COGI 2023

HYPERSPERM, A NOVEL SPERM PREPARATION METHOD FOR HUMAN IN VITRO FERTILIZATION (IVF), IMPROVES EMBRYO DEVELOPMENT IN A PROSPECTIVE SIBLING OOCYTE PILOT STUDY

Matias Gomez-Elias 1 Guillermina Luque 1 Cintia Stival 1 Vanina Julianelli 2 Mariano Lavolpe 2 Marisa Geller 2 Martin Attie 2 Rita Vassena 1 Dario Krapf 1 Mariano Buffone 1
1R&D, Fecundis, Barcelona
2In Vitro Buenos Aires, In Vitro Buenos Aires, Buenos Aires

Problem statement


Sperm capacitation is critical for fertilization and embryo development. Current sperm preparation techniques for IVF do not provide full capacitation, impacting cycle efficiency. We tested whether HyperSperm, a novel sperm preparation method that maximizes capacitation by recapitulating in vivo conditions in the fallopian tubes, is associated with better reproductive outcomes in IVF.


Methods


Single-center, split oocyte study in 10 couples undergoing IVF with donated oocytes and partner semen. Inclusion criteria: women aged 20-45 years; men aged 20-50, sperm count ≥5x10^6 after swim-up, sperm motility≥40%; morphology≥6% and DNA fragmentation (TUNEL)<20%. Sperm samples were divided into two halves and either processed by swim-up (Control) or treated with HyperSperm. Fourteen cumulus-oocyte complexes were assigned to each patient, 7 in each arm, and inseminated with the corresponding sperm preparation. Embryos were cultured in an Esco Miri time-lapse incubator to blastocyst stage. The primary outcome was blastocyst rate. Secondary outcomes were fertilization rate, embryo quality according to Gardner’s score, and developmental morphokinetic (t2, t3, t4, cc2, s2, t5, t8, cc3, tM, tB). Differences between groups were analyzed by Fisher`s exact test for fertilization and blastocyst rates, and by log-rank test (Mantel-Cox) for developmental times.

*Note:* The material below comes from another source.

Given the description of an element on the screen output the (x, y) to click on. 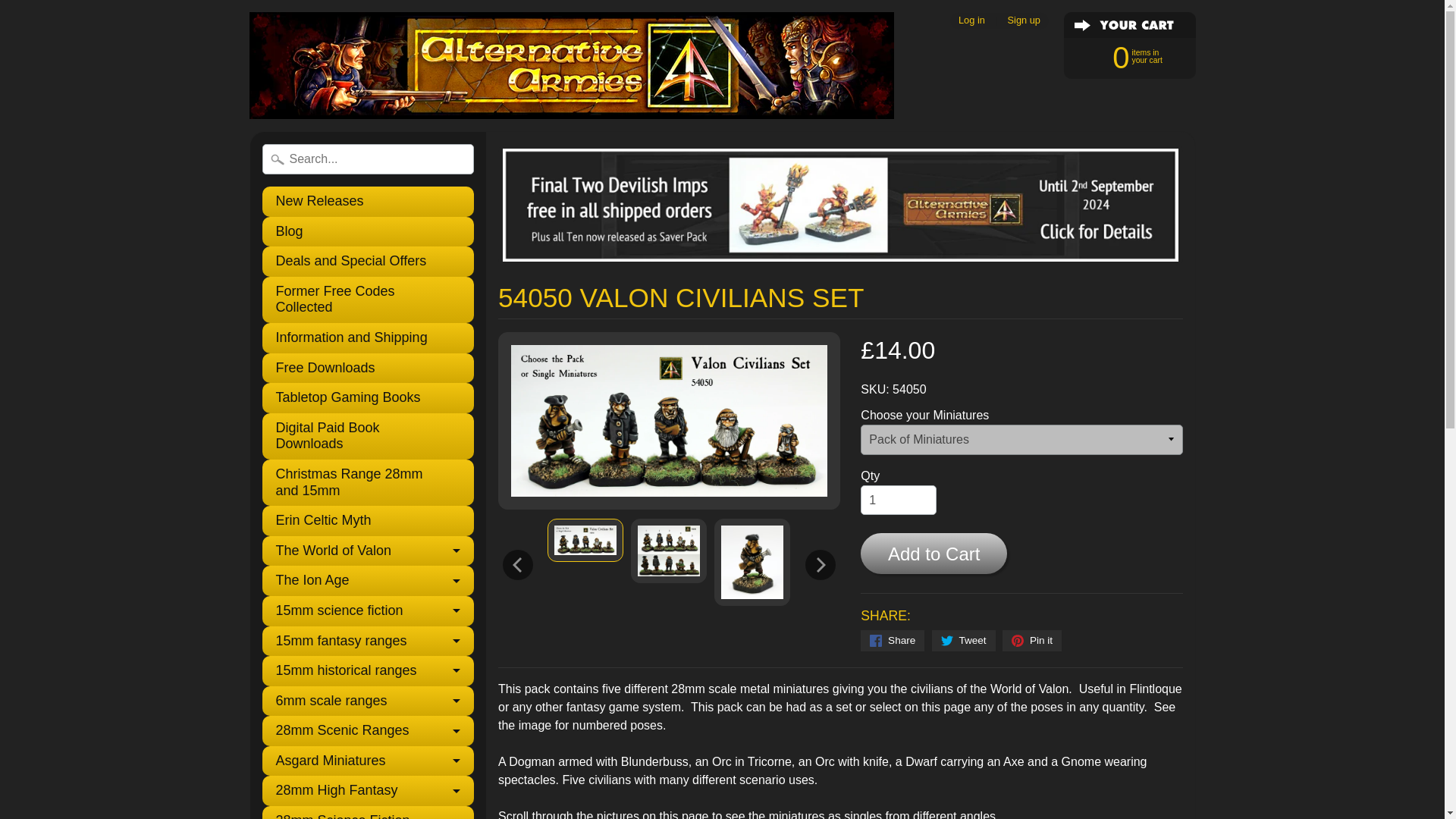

A p<0.05 was considered significant.


Results


The blastocyst rate was significantly higher in the HyperSperm group (36/53, 67.9% vs. 21/47, 44.7%; p=0.0159). HyperSperm increased blastocyst numbers in 8/10 cases, with an average 1.5 more blastocysts available for each patient. Moreover, 55.5% of the blastocysts obtained with HyperSperm were top quality (AA, grade 3 or above), and 41.7% good quality (AB/BA/BB grade 3 or above). Fertilization rate and morphokinetic development of HyperSperm blastocysts were not different from Control for all parameters (p>0.05). One healthy baby boy was born from the HyperSperm treatment, and two more pregnancies are in their third trimester, progressing normally.


Conclusion


Sperm capacitated with HyperSperm give rise to more, better quality blastocyst in IVF. Optimization of sperm preparation for fertilization could lower access barriers to IVF through higher cumulative success rates and lower treatment repetitions in IVF.